> [Requirement] Give again, word for word, each line from the top of the listing through the line that holds "La Top 5 (23, 2274)".

> [Data]

• • • •

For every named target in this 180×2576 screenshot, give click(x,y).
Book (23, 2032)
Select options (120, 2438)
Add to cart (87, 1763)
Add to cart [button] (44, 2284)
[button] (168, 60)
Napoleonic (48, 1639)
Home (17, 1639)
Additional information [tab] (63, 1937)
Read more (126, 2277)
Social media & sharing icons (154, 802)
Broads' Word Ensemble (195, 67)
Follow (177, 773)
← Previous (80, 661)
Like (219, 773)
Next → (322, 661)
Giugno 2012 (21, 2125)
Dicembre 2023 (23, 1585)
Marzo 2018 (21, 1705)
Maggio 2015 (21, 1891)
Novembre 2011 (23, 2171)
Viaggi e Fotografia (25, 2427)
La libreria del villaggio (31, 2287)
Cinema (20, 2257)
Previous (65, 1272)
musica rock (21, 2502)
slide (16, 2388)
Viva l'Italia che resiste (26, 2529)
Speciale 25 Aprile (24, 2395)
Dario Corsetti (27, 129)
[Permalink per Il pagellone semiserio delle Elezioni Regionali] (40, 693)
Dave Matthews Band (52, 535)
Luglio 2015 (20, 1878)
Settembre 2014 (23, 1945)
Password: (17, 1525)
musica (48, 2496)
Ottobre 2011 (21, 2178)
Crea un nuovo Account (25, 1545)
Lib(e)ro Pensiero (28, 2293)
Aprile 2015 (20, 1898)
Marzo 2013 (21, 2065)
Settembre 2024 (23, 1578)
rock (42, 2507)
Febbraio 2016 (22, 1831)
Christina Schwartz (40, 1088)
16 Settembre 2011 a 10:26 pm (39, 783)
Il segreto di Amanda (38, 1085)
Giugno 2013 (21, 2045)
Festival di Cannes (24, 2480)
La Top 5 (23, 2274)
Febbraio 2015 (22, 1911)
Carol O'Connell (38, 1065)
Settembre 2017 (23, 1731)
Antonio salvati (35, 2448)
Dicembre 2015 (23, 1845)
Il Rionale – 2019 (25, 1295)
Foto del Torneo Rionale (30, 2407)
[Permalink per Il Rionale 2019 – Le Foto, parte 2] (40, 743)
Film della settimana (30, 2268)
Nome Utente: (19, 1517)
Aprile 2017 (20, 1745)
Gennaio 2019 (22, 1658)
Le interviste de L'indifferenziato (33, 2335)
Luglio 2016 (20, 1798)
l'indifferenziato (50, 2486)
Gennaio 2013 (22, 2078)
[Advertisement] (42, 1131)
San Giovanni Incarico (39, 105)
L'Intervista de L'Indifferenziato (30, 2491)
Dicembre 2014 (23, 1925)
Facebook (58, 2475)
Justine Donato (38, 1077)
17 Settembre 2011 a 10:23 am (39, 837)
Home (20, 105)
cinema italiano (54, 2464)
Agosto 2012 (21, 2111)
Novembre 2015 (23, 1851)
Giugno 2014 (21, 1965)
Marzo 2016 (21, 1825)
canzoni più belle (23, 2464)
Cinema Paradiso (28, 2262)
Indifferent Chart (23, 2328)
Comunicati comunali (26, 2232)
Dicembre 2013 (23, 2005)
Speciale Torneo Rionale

• • • •

> [Solution for this problem]
For every named target in this 180×2576 screenshot, give click(x,y).
Book (23, 2032)
Select options (120, 2438)
Add to cart (87, 1763)
Add to cart [button] (44, 2284)
[button] (168, 60)
Napoleonic (48, 1639)
Home (17, 1639)
Additional information [tab] (63, 1937)
Read more (126, 2277)
Social media & sharing icons (154, 802)
Broads' Word Ensemble (195, 67)
Follow (177, 773)
← Previous (80, 661)
Like (219, 773)
Next → (322, 661)
Giugno 2012 (21, 2125)
Dicembre 2023 (23, 1585)
Marzo 2018 (21, 1705)
Maggio 2015 (21, 1891)
Novembre 2011 (23, 2171)
Viaggi e Fotografia (25, 2427)
La libreria del villaggio (31, 2287)
Cinema (20, 2257)
Previous (65, 1272)
musica rock (21, 2502)
slide (16, 2388)
Viva l'Italia che resiste (26, 2529)
Speciale 25 Aprile (24, 2395)
Dario Corsetti (27, 129)
[Permalink per Il pagellone semiserio delle Elezioni Regionali] (40, 693)
Dave Matthews Band (52, 535)
Luglio 2015 (20, 1878)
Settembre 2014 (23, 1945)
Password: (17, 1525)
musica (48, 2496)
Ottobre 2011 (21, 2178)
Crea un nuovo Account (25, 1545)
Lib(e)ro Pensiero (28, 2293)
Aprile 2015 (20, 1898)
Marzo 2013 (21, 2065)
Settembre 2024 (23, 1578)
rock (42, 2507)
Febbraio 2016 (22, 1831)
Christina Schwartz (40, 1088)
16 Settembre 2011 a 10:26 pm (39, 783)
Il segreto di Amanda (38, 1085)
Giugno 2013 (21, 2045)
Festival di Cannes (24, 2480)
La Top 5 (23, 2274)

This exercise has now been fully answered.